### Texte du document
=====

Quand Dreyfus fut arrêté en 1894, l’ambassadeur d’Allemagne demanda certainement des explications aux attachés militaires. Que lui répondirent-ils ? Nous l’ignorons.

Se bornèrent-ils à déclarer, comme c’était la vérité, qu’ils ne connaissaient pas Dreyfus ? ou bien ajoutèrent-ils qu’ils avaient commis la faute d’avoir des relations avec un autre officier, Esterhazy ?

À en croire le récit de M. Casella, confident de M. Panizzardi, ils auraient protesté alors tout simplement qu’ils n’avaient pas eu de relations avec Dreyfus.

Mais, quelle qu’ait été leur attitude, qui ne voit que c’est au moment même de l’arrestation de Dreyfus qu’ils ont dû la décider ? C’est à ce moment que leur gouvernement, leur ambassadeur a demandé aux attachés militaires si Dreyfus leur avait servi d’espion. C’est à ce moment qu’ils ont convenu de la réponse à faire et de la conduite à tenir.

Ce n’est pas deux ans après le procès, à propos d’une interpellation, qu’ils vont déterminer leur plan de conduite : il l’est depuis longtemps ; et le fond même de la lettre qu’on leur prête, en octobre ou novembre 1896, est positivement absurde.


II

D’ailleurs, qu’on y prenne garde : s’il était vrai que M. de Schwarzkoppen et M. Panizzardi aient eu des relations d’espionnage avec Dreyfus, comment pourraient-ils le cacher à leurs gouvernements ?

Quand Dreyfus a été arrêté, M. de Schwarzkoppen a bien pu assurer à M. de Munster qu’il ne connaissait pas Dreyfus, parce qu’en effet il ne le connaissait pas. Il a pu s’abstenir de renseigner M. de Munster, personnage fatigué et peu au courant, sur le rôle d’Esterhazy.

Comme il expédiait directement, aux bureaux de l’espionnage à Berlin, les documents reçus d’Esterhazy, il a pu laisser ignorer ces pratiques à un ambassadeur légèrement ridicule et peu informé.

Mais comment MM. de Schwarzkoppen et Panizzardi, s’ils avaient réellement utilisé Dreyfus, auraient-ils pu former le plan de le cacher aux gouvernements de Berlin et de Rome ?

C’est à Berlin, c’est à Rome, qu’ils expédiaient les documents remis par le traître : ils avaient dû évidemment indiquer la source de ces documents pour qu’on en pût mesurer la valeur. Surtout s’ils les avaient tenus d’un officier d’État-Major, attaché au ministère français, ils n’auraient pas manqué de le dire à leurs chefs militaires d’Allemagne et d’Italie pour faire valoir leur propre habileté et l’importance des documents transmis.

Il suffisait donc d’une enquête dans les bureaux, à Berlin et à Rome, pour savoir que M. de Schwarzkoppen et M. Panizzardi, en niant leurs relations avec Dreyfus, ne disaient pas la vérité.

Si donc ils avaient eu en effet des rapports d’espionnage avec lui, ils n’auraient même pu songer une minute à tromper leur gouvernement.

=====

### Lignes de données
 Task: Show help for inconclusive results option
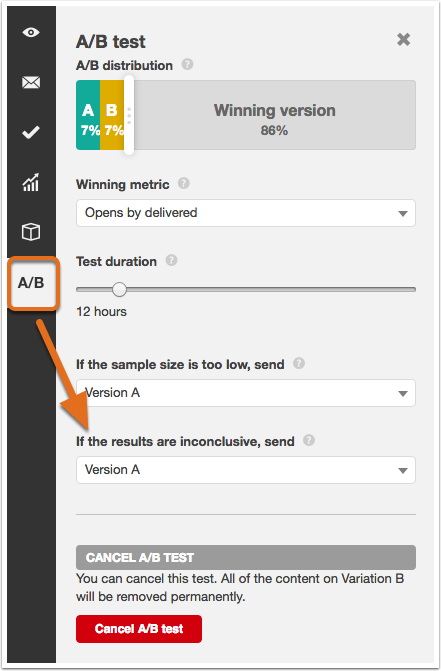point(309,440)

=====

### Tâches à réaliser
A – Indiquez, s’il vous plaît, si chacune des affirmations suivantes concorde avec le texte sur l’affaire Dreyfus, en répondant par oui ou non et en citant textuellement les mots qui tranchent : (i) selon le récit de M. Casella, les attachés militaires auraient protesté qu’ils n’avaient pas eu de relations avec Dreyfus ; (ii) M. de Schwarzkoppen faisait passer par M. de Munster les documents reçus d’Esterhazy ; (iii) l’auteur dit savoir ce que les attachés militaires répondirent à l’ambassadeur d’Allemagne en 1894.
B – Poursuivez le texte sur l’affaire Dreyfus au-delà de sa dernière phrase.

### Réponses par tâche
A –
(i) Oui : « ils auraient protesté alors tout simplement qu’ils n’avaient pas eu de relations avec Dreyfus »
(ii) Non : « il expédiait directement, aux bureaux de l’espionnage à Berlin, les documents reçus d’Esterhazy »
(iii) Non : « Que lui répondirent-ils ? Nous l’ignorons. »

B –
Là encore, l’absurdité est criante.

Mais que penser du ton dont un de ces attachés militaires écrit à l’autre ? C’est chose grave pour un attaché militaire, dans tous les cas, de se décider, sur une question aussi importante, à mentir à son gouvernement.

Or, voici un attaché, qui écrit à l’autre tranquillement : « Moi, je vais mentir, mentez aussi. Si on vous demande, répondez comme ça. C’est entendu. »

Comment ? C’est entendu ? L’autre n’a donc même plus le droit de délibérer, avant d’adopter ce système plein de péril ? C’est en trois lignes, sans causer, sans discuter, sans réfléchir, que ces hommes vont arrêter la tactique la plus audacieuse et la plus folle ?

Et l’un d’eux transmet à l’autre un signal qui sera, à la minute, littéralement obéi ?

Tout cela est révoltant d’invraisemblance et de niaiserie.


III

Mais ce qui est plus invraisemblable encore et plus sot, c’est qu’ils aient songé à s’écrire. Ils se voient tous les jours ; il leur est facile, s’ils ont à régler une question délicate, de la régler de vive voix ; et ils vont choisir le moment où l’affaire Dreyfus se réveille pour confier au papier un plan de mensonge contre leur propre gouvernement qui peut les perdre sans retour ?

Observez que, dans les deux billets d’avril et de mai 1894, ceux qui contiennent l’initiale D…, si les deux attachés s’écrivent, c’est parce que, à ce moment-là, ils ne peuvent faire autrement. Dans le premier billet, l’un d’eux écrit que le médecin l’a consigné dans son appartement. Dans le second, il écrit qu’il regrette de n’avoir pas rencontré l’autre et qu’il est obligé de quitter Paris.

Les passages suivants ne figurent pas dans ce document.